Each week, as we open these doors in the heart of London,
            we are engaged in an act of construction.

We build hospitality in a city of loneliness.
            We build courage in a world that teaches fear.
We build community in a culture that prizes the individual.

And what we build here is not for ourselves alone.
            The sanctuary becomes truly holy when its doors are open
— when people find here not exclusion but welcome,
            not certainty but hope,
            not judgement but grace.

In that sense, we are co-builders with God.
            The Spirit continues to fashion living stones into a dwelling place for the divine.

And sometimes, as with Solomon’s temple,
            the glory of God interrupts our work
            — reminding us that what we are building is always larger than we can see,
            and that its true completion lies in hands not our own.

It’s worth noticing that, in time, the temple itself did not last.

It would be destroyed by invading armies,
            rebuilt, and destroyed again.

The glory that once filled it seemed to depart.
            The people went into exile,
            and they discovered — to their astonishment —
                        that God was with them even there,
                        in Babylon, by the rivers of captivity.

The prophets began to say strange things:
            that God does not dwell only in temples made by human hands,
            that God is near to all who call.

The destruction of the temple, painful though it was,
            became the occasion for a new discovery
            — that the presence of God was never confined to one place.

Every community that loses a building learns that lesson in its own way.
            The holiness was never in the stones alone;
            it was in the people, in the promise, in the God who journeys with them.

And so by the time we reach the New Testament,
            the temple has become a symbol ripe for reinterpretation.

When Jesus, in John’s Gospel, enters the temple and drives out the merchants,
            he is not rejecting the temple’s holiness but exposing its fragility.

When he says, “Destroy this temple, and in three days I will raise it up,”
            he is speaking of his body — the new dwelling place of God.

Here, the mystery deepens.

The divine glory that once filled the temple
            now dwells bodily in a human life.

The Word becomes flesh and dwells among us
            — literally, pitches a tent among us, echoing the tabernacle of old.

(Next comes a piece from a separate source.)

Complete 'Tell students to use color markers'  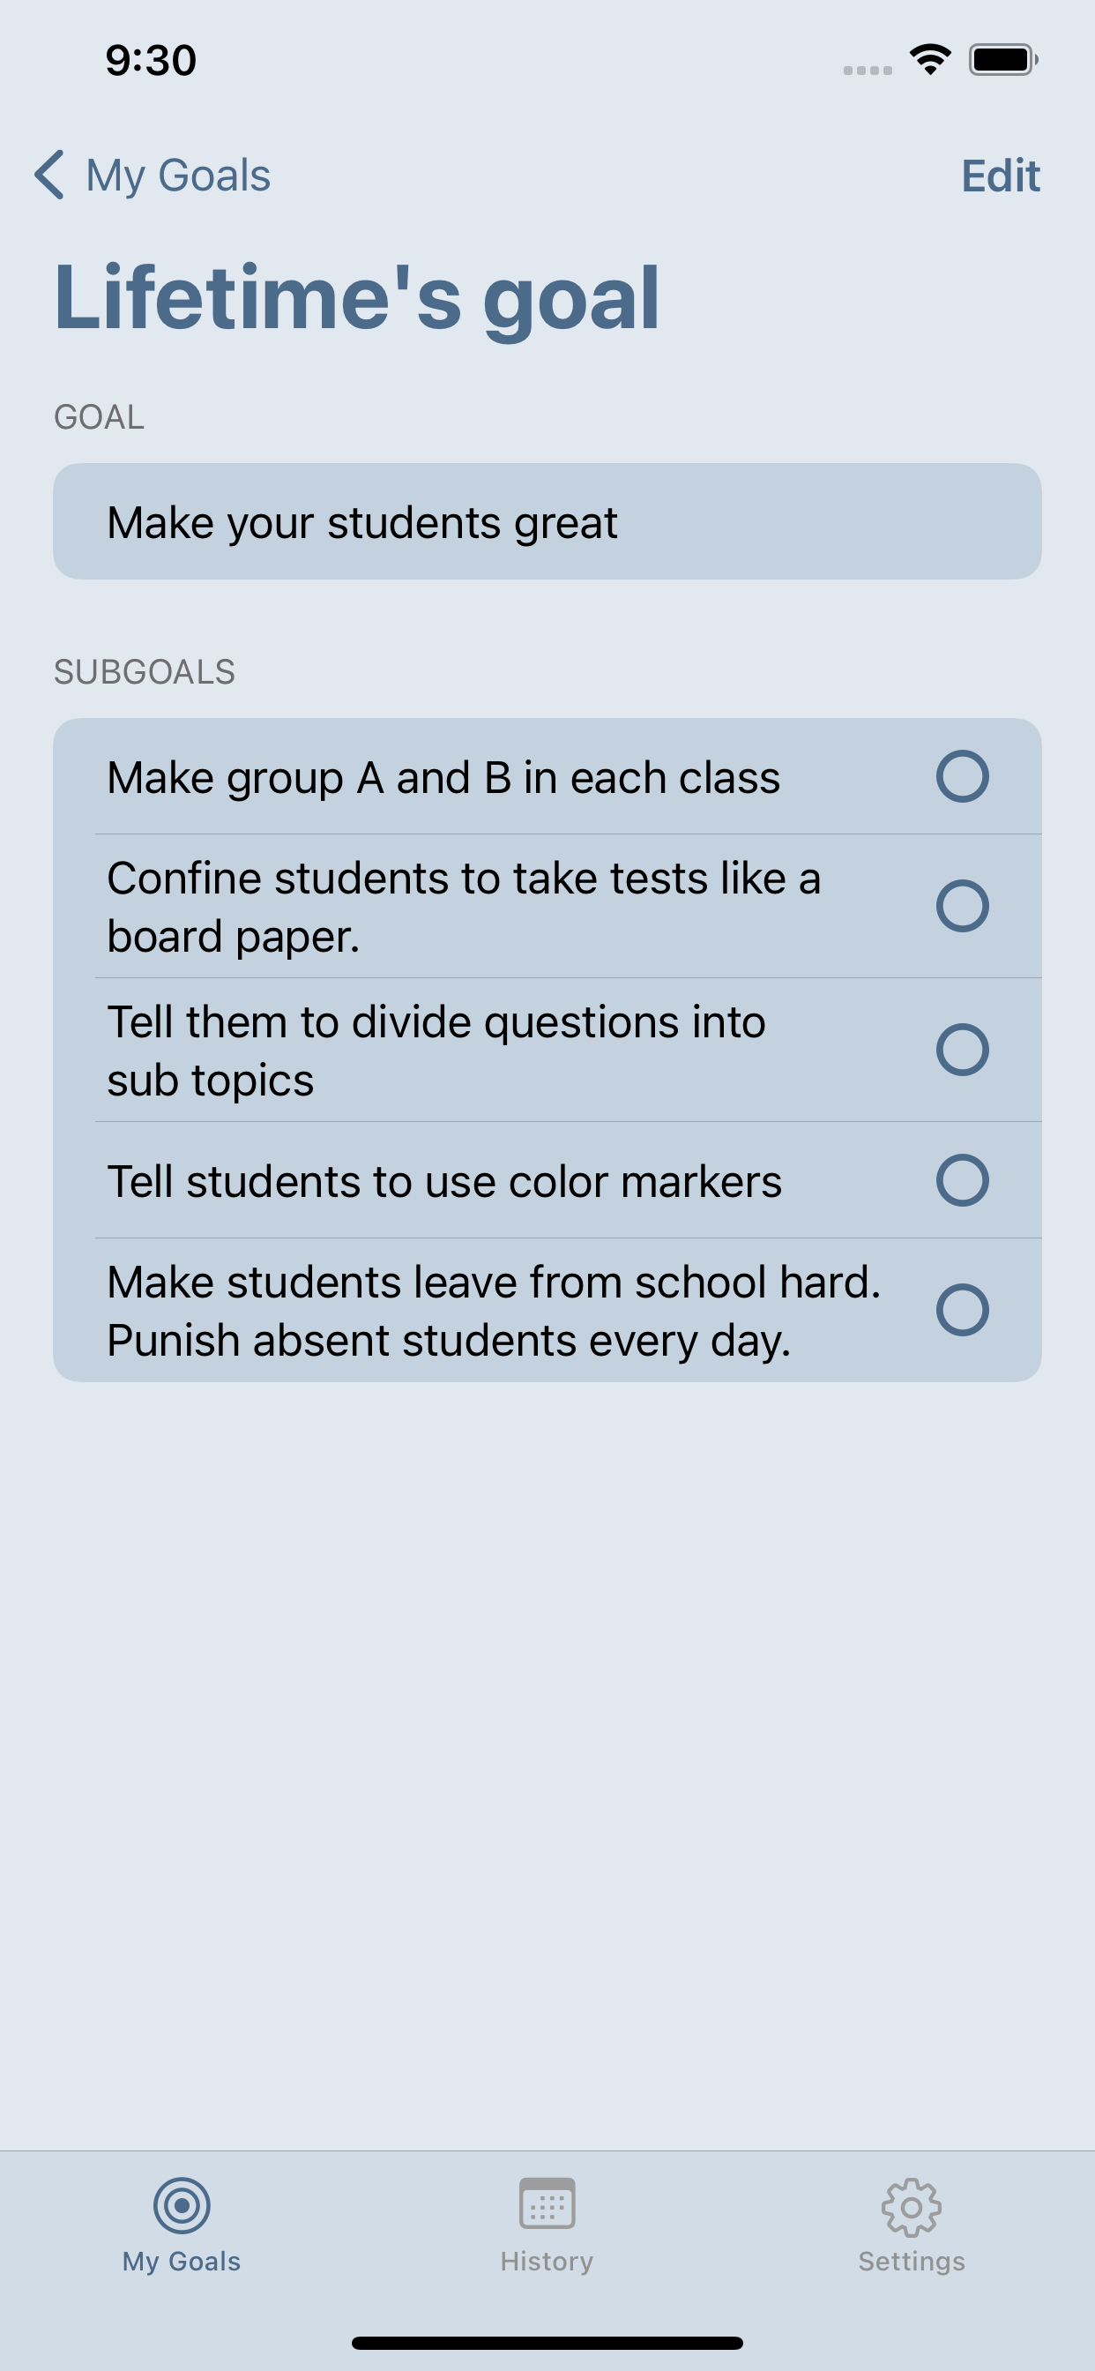[x=962, y=1180]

In Jesus, the place of meeting between God and humanity
            is no longer a building but a person.
The Holy of Holies now has a human face.

And when that body is crucified and raised, the veil is torn,
            the boundary dissolves,
            and the presence of God spills out into the world.

We, the church, are now called the body of Christ.

Which means we too are called to be a temple
            — a living, breathing dwelling place for the Spirit.

Every act of welcome, every prayer for justice, every moment of compassion
            — these are the stones with which God builds the new temple in our midst.

When some of us from this congregation visited Palestine,
            we went to the farm known as the Tent of Nations,
            where the Nassar family declare that they refuse to be enemies.

And Daoud Nassar said to us that the Palestinian Christans,
            bearing peaceful nonviolent witness to the way of Christ in awar-torn land,
            are the ‘living stones’ – they are the stones of the temple that is the body of Christ.

But what does this mean for us,
            on an ordinary Sunday in the heart of London?

It means that our calling as a congregation
            is not simply to preserve a building, however beautiful or historic.
It is to make of this place a living temple
            — a place where people can encounter the mystery of God,
            whether in light or in darkness.

It means that when we gather in our Sanctuary,
            we do so not to contain God,
            but to be contained by God’s love.

We come here not to show how much we understand,
            but to stand together in the cloud of unknowing,
            trusting that God is present even when hidden.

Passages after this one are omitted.